Last month Bank of America raised its ATM surcharge from $2 to $3. The surcharge is the fee charged to customers of other banks for using Bank of America’s automated teller machines (ATMs). Bank of America is the first bank in the United States to raise its ATM surcharge to the $3 level.

Why did Bank of America suddenly raise its ATM surcharge 50%? My theory is below the break.

BoA's surcharge increase clearly has no relationship to BoA's costs. My theory it is that it is a way for Bank of America to increase its depositary base (a low cost source of funds) and continue its leading role in consolidating the US banking industry.

Banks love deposits. Deposits are a really cheap source of capital. A deposit is an interest-free or low-interest loan to the bank, which the bank then reinvests at a much higher rate of return. Deposits fund banks lending operations, and as banks are finding themselves with more bad real estate loans on their books, they need to boast their deposit base to meet reserve requirements.

There are two ways a bank can grow its deposit base—organically and through acquisitions. Acquisition growth is limited, however, by the Riegle-Neal Act, 12 U.S.C. § 1842(d)(2)(A), which prohibits banks from entering into acquisitions that would result in their holding more than 10% of the deposits in the United States. In 2004, Bank of America came perilously close to the 10% limit, when it acquired Fleet Bank. Bank of America’s on-going attempt to acquire LaSalle Talman Bank in Chicago once again raise Riegle-Neal Act issues.

ATM surcharges encourage organic deposit growth at large banks. They do this by encouraging growth in ATM deployment, which in turn makes bigger banks more convenient because they are everywhere. Since state legislatures began banning ATM network no-surcharge rules in 1996, ATM deployment has soared. Banks are now willing to place ATMs in Podunk places because they can rapidly recoup the costs through surcharges since the out-of-the-way ATM is a local monopoly. And the increased scope of individual banks’ ATM networks adds to the convenience of banking at those banks. Not surprisingly, big banks have more ATMs on average than small banks. This means, that if you bank at Smallsville Bank, you know that you’re going to be paying ATM fees if you need to get cash outside of Smallsville. If you bank at Bank of America, though, you know you can find a (fee-free) Bank of America ATM relatively nearby in most locations. ATM surcharges increase large banks’ ATM deployment, which increases the convenience of these banks.

* **Stored rows**

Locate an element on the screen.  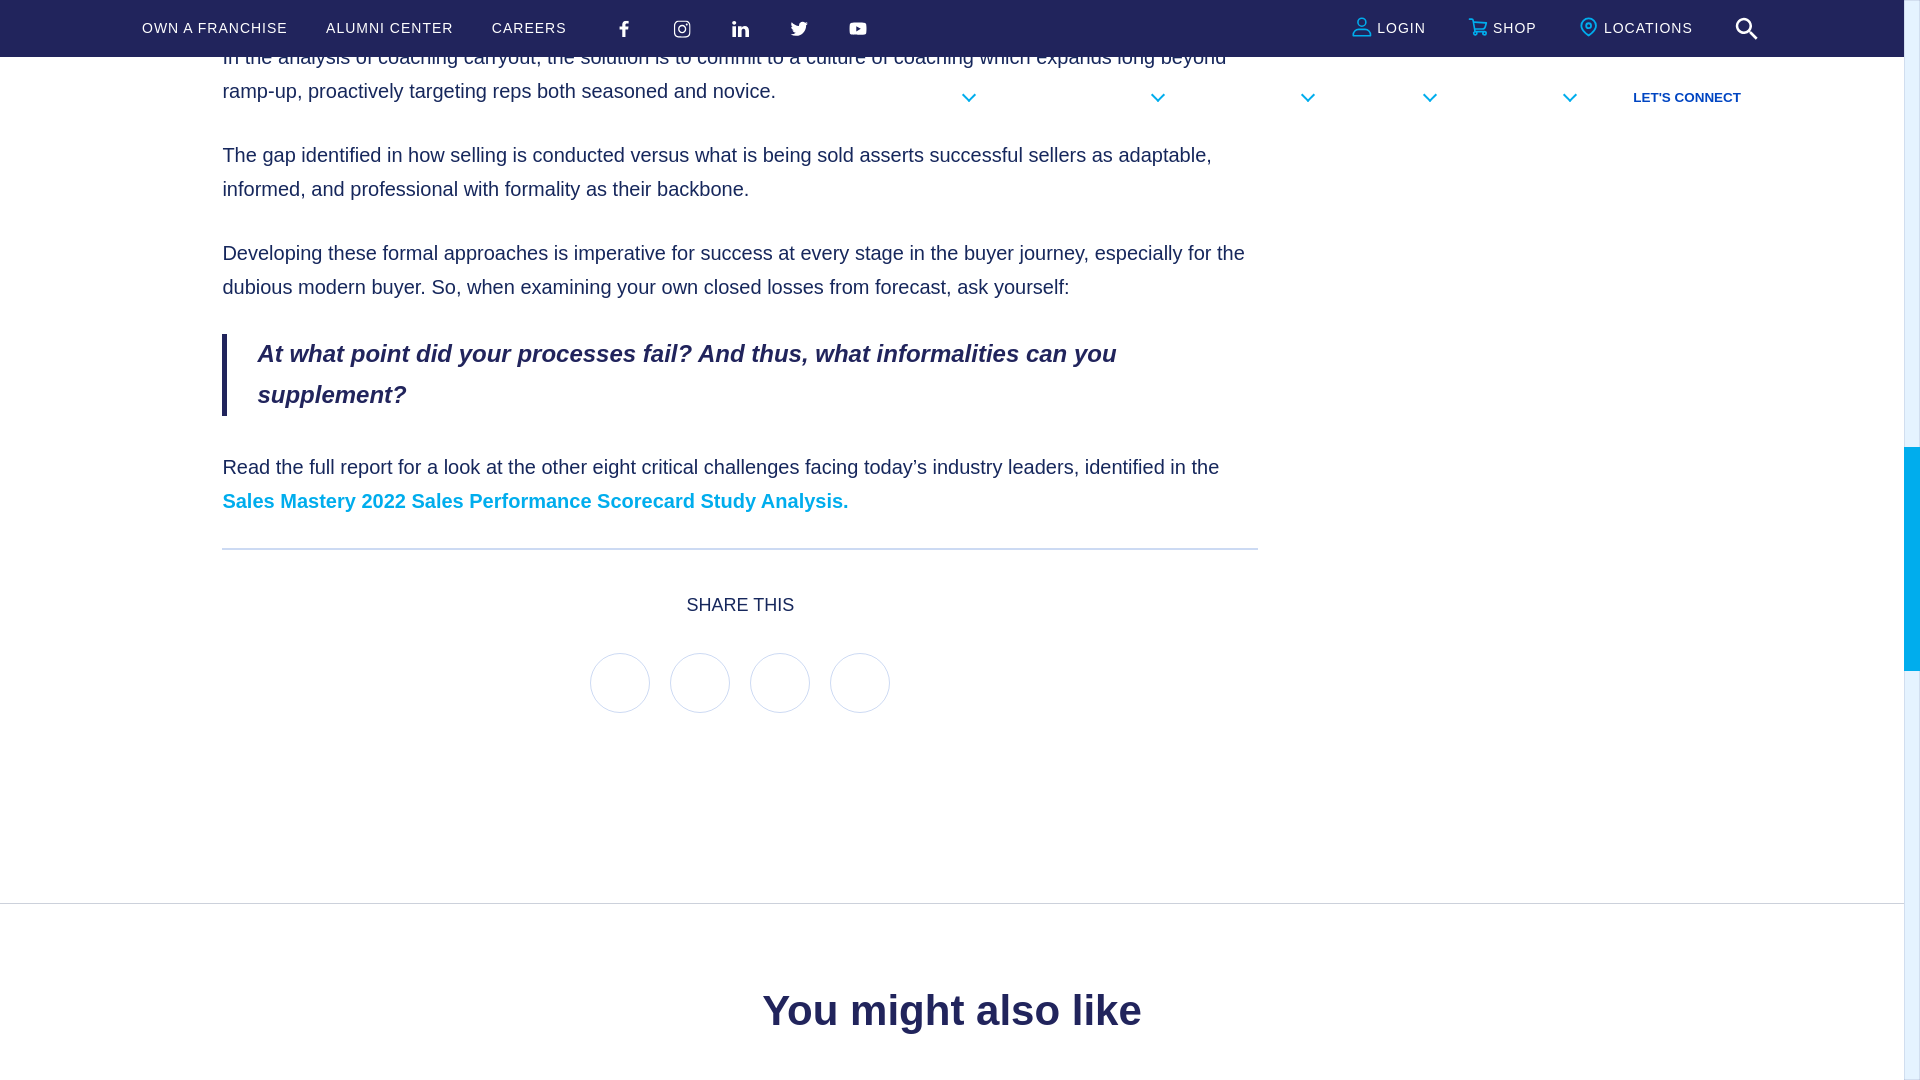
* * *
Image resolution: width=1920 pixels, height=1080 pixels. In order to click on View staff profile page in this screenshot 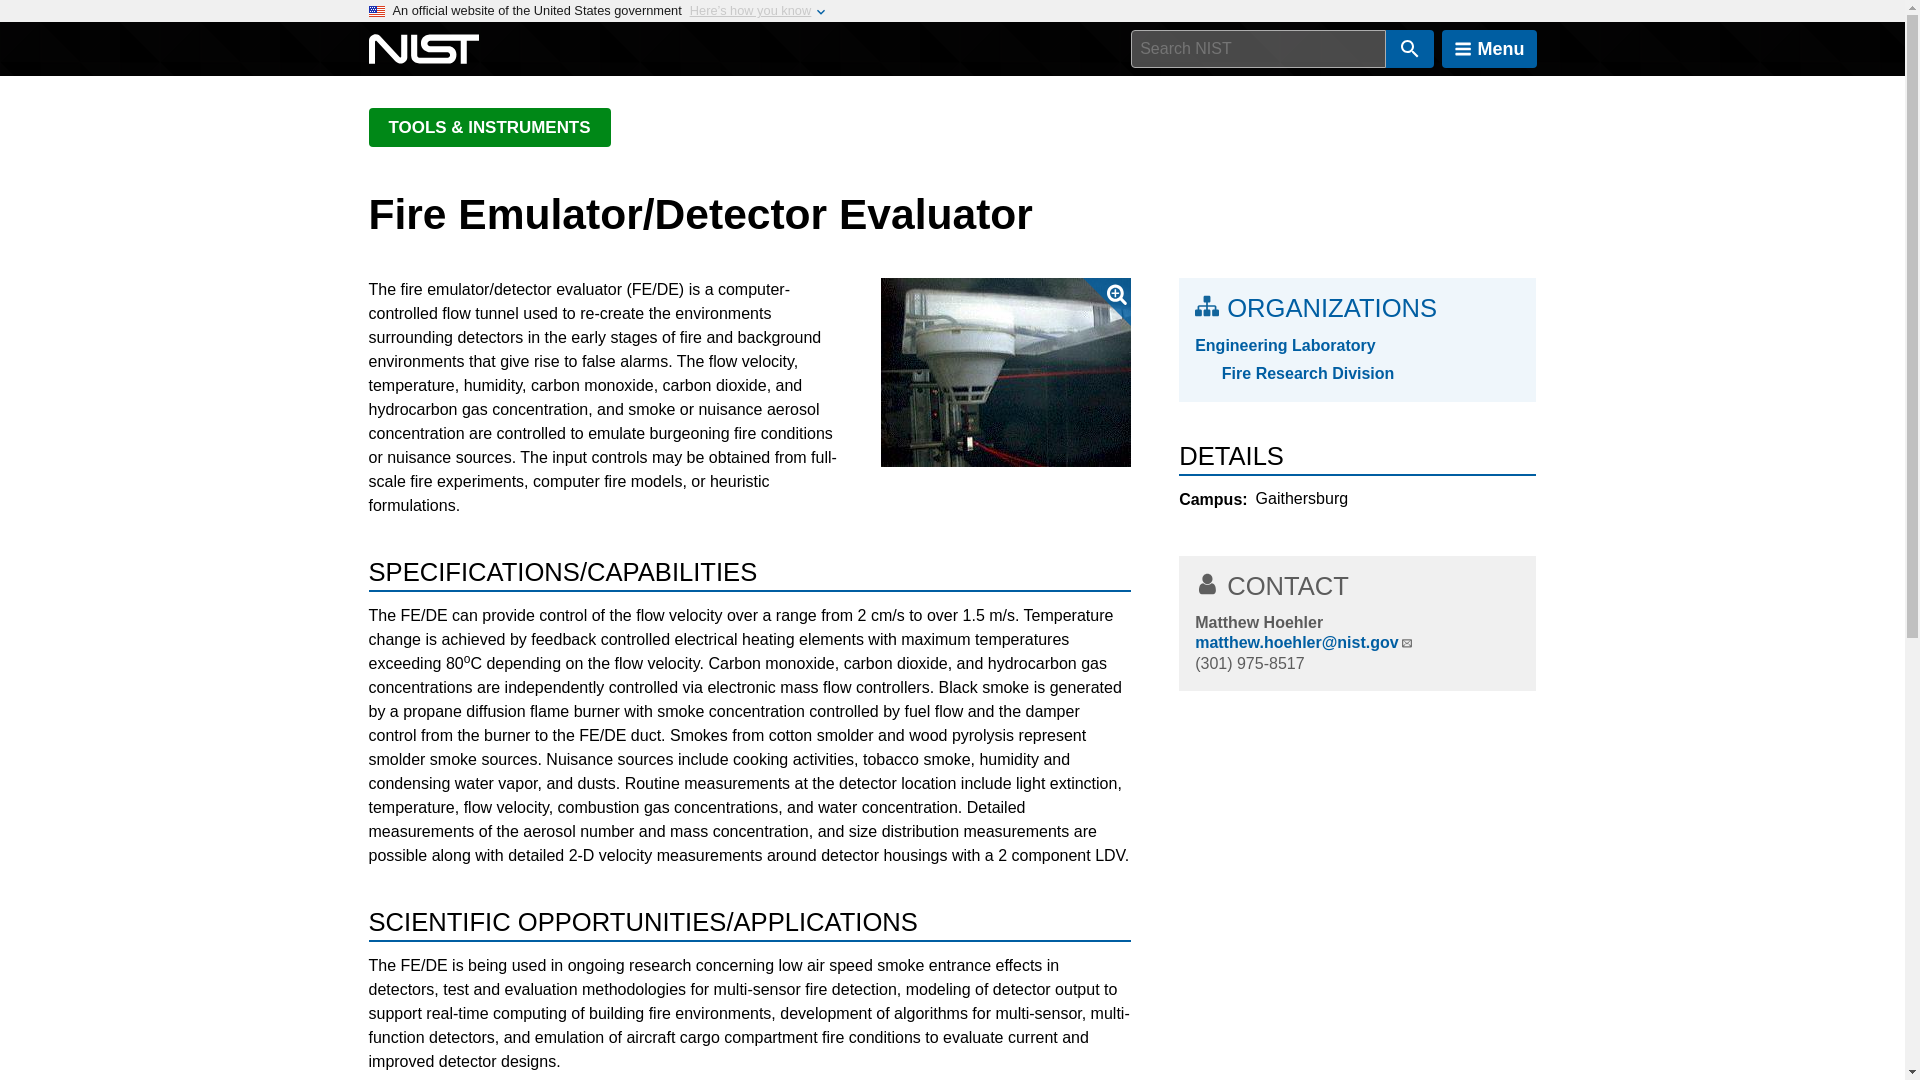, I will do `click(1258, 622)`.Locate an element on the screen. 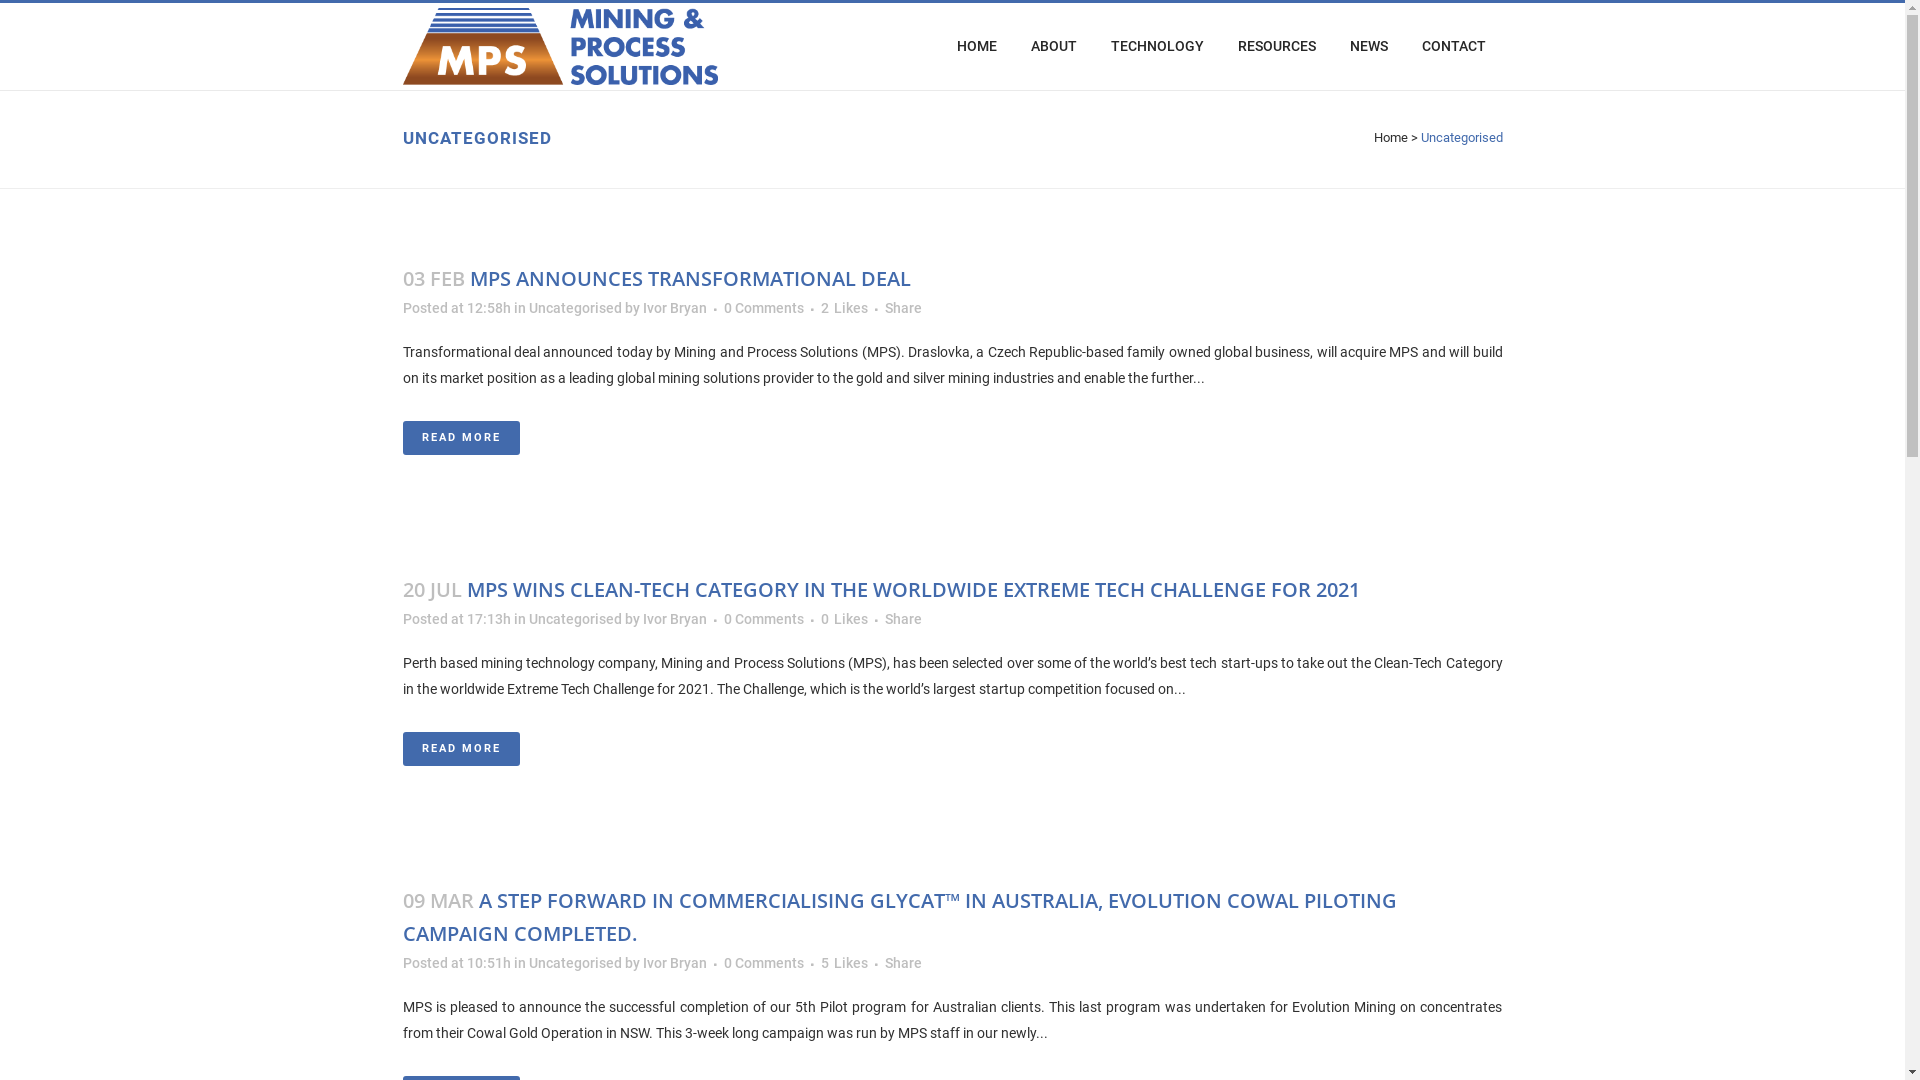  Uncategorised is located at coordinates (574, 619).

* **Problem 1**
In the passage on ATM surcharges, shorten the paragraph that begins "There are two ways a bank can grow its deposit base" and keep its main facts.
* **Problem 2**
According to the passage on ATM surcharges, what share of U.S. deposits does the Riegle-Neal Act bar a bank from exceeding through acquisitions?
* **Problem 3**
From the passage on ATM surcharges, quote the text between "Banks love deposits." and "meet reserve requirements.", inclusive.

* **Written response 1**
Banks can grow deposits organically or through acquisitions. The Riegle-Neal Act limits acquisitions by barring any deal that would leave a bank holding more than 10% of U.S. deposits. Bank of America came close to that limit when it acquired Fleet Bank in 2004. Its ongoing attempt to acquire LaSalle Talman Bank in Chicago raises Riegle-Neal Act issues again.

* **Written response 2**
10%.

* **Written response 3**
Banks love deposits. Deposits are a really cheap source of capital. A deposit is an interest-free or low-interest loan to the bank, which the bank then reinvests at a much higher rate of return. Deposits fund banks lending operations, and as banks are finding themselves with more bad real estate loans on their books, they need to boast their deposit base to meet reserve requirements.